Problem to solve:
Format the item lines from the line containing "Where should I click to: Click the" to the line containing "Action: pos(22,73)" as a JSON list of strings, with each line as its own string and blank lines excluded.

Extracted information:

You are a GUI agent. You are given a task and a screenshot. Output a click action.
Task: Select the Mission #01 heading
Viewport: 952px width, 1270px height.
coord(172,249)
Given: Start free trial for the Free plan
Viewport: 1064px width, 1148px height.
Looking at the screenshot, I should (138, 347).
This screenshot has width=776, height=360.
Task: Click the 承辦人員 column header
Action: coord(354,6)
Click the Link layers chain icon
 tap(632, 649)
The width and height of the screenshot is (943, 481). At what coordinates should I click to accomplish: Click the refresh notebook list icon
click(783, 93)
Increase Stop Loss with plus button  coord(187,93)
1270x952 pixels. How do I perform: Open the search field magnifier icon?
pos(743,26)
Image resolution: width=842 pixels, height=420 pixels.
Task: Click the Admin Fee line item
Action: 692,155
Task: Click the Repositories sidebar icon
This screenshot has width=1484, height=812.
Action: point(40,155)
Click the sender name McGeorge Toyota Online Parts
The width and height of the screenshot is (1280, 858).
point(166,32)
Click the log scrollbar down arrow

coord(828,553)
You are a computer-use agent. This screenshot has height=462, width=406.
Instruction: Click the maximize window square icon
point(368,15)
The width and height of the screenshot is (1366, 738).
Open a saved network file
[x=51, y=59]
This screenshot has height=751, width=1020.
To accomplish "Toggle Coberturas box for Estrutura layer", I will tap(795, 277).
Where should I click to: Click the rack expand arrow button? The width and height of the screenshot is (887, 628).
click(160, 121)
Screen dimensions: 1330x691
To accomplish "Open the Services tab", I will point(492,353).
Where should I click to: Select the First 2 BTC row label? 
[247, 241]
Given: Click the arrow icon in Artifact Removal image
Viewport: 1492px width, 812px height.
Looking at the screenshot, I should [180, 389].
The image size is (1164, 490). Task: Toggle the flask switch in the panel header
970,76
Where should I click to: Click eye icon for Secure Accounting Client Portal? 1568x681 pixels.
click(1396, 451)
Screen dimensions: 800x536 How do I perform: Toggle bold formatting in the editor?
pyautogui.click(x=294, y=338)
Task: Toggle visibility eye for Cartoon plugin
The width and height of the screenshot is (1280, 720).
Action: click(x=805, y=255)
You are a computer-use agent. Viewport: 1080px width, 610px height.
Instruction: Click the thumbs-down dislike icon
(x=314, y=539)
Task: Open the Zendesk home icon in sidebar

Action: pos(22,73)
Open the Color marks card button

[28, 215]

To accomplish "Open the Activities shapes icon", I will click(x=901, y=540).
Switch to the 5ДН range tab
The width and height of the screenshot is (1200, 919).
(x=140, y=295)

Right answer:
[
  "Where should I click to: Click the rack expand arrow button? The width and height of the screenshot is (887, 628).",
  "click(160, 121)",
  "Screen dimensions: 1330x691",
  "To accomplish \"Open the Services tab\", I will point(492,353).",
  "Where should I click to: Select the First 2 BTC row label? ",
  "[247, 241]",
  "Given: Click the arrow icon in Artifact Removal image",
  "Viewport: 1492px width, 812px height.",
  "Looking at the screenshot, I should [180, 389].",
  "The image size is (1164, 490). Task: Toggle the flask switch in the panel header",
  "970,76",
  "Where should I click to: Click eye icon for Secure Accounting Client Portal? 1568x681 pixels.",
  "click(1396, 451)",
  "Screen dimensions: 800x536 How do I perform: Toggle bold formatting in the editor?",
  "pyautogui.click(x=294, y=338)",
  "Task: Toggle visibility eye for Cartoon plugin",
  "The width and height of the screenshot is (1280, 720).",
  "Action: click(x=805, y=255)",
  "You are a computer-use agent. Viewport: 1080px width, 610px height.",
  "Instruction: Click the thumbs-down dislike icon",
  "(x=314, y=539)",
  "Task: Open the Zendesk home icon in sidebar",
  "Action: pos(22,73)"
]